═══ PROVIDED INFORMATION ═══
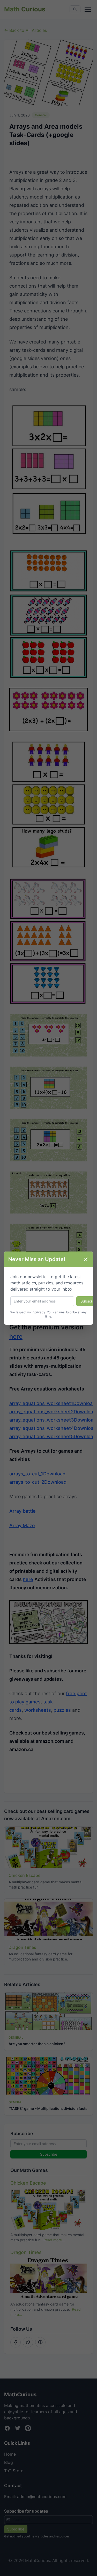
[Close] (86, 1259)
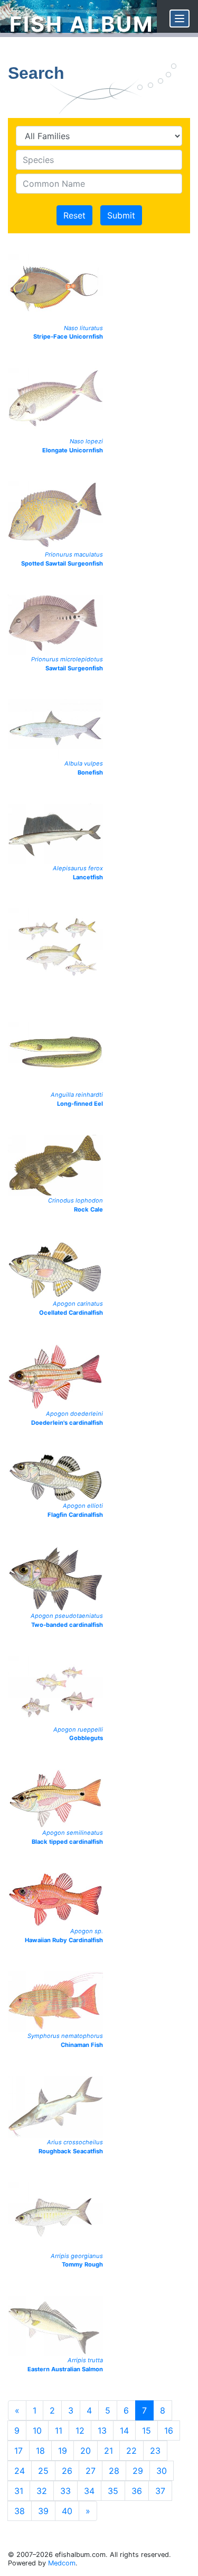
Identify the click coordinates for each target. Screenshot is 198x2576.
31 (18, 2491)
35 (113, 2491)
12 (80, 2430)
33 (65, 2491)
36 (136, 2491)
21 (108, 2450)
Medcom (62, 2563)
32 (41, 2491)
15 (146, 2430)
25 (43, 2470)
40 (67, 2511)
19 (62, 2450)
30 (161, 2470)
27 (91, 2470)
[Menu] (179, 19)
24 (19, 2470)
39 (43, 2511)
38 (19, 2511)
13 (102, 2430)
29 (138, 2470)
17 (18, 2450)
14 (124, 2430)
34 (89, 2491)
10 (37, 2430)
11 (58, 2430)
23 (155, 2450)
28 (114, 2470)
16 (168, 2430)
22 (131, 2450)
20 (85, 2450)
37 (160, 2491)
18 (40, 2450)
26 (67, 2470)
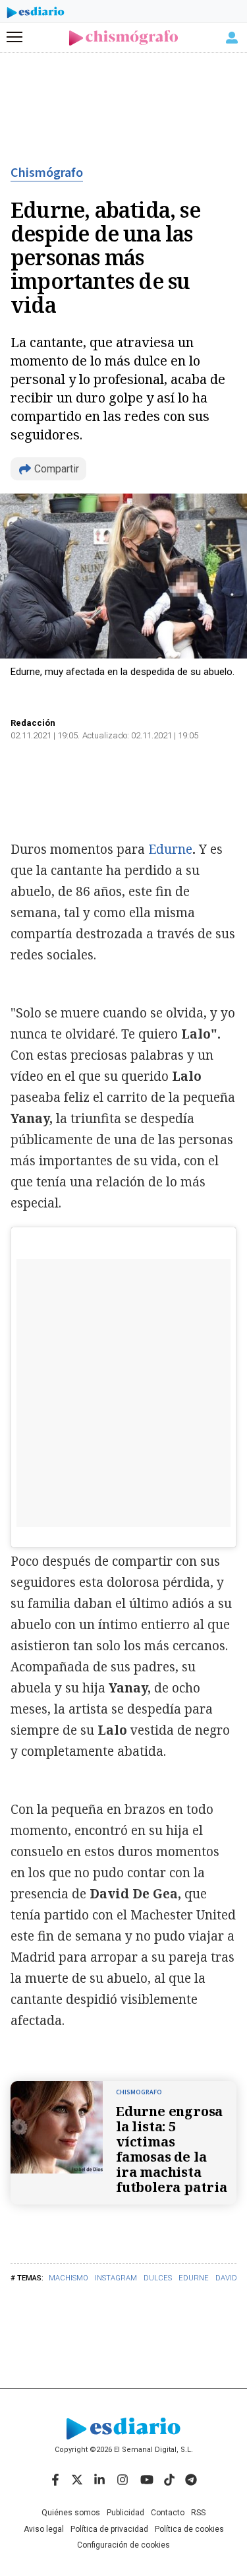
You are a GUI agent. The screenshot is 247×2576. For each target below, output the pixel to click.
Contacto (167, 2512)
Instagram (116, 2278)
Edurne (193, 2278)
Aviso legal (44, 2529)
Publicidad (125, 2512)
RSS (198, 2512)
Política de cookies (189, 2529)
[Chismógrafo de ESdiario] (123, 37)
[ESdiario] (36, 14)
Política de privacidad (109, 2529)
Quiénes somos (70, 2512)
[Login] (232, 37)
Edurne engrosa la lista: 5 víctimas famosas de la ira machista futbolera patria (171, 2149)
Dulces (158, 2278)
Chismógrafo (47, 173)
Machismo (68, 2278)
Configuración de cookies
═══
[TASK OBJECTIVE] After identifying the lines above that contain "cookies", copy each one.

[REPLY TO THE EXERCISE]
Política de cookies (189, 2529)
Configuración de cookies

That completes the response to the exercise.